WHAT TO DO
The entries below are to be copied exactly, with every picture left out.

PROVIDED DATA
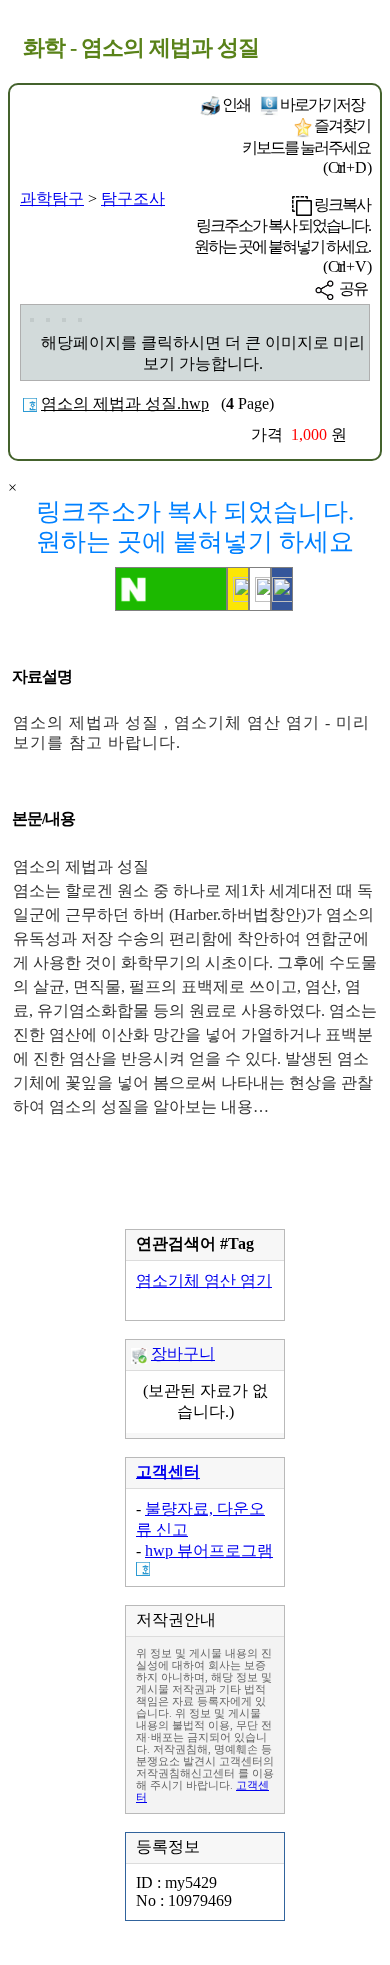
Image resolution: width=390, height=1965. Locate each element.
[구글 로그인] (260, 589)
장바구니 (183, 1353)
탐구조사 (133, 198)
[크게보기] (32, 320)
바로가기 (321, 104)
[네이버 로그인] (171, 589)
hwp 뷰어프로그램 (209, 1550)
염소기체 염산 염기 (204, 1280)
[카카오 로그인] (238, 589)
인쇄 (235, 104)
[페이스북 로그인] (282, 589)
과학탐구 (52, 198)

RESULT BELOW
Image resolution: width=390, height=1965. Locate each element.
[구글 로그인] (260, 589)
장바구니 (183, 1353)
탐구조사 (133, 198)
[크게보기] (32, 320)
바로가기 (321, 104)
[네이버 로그인] (171, 589)
hwp 뷰어프로그램 (209, 1550)
염소기체 염산 염기 (204, 1280)
[카카오 로그인] (238, 589)
인쇄 (235, 104)
[페이스북 로그인] (282, 589)
과학탐구 (52, 198)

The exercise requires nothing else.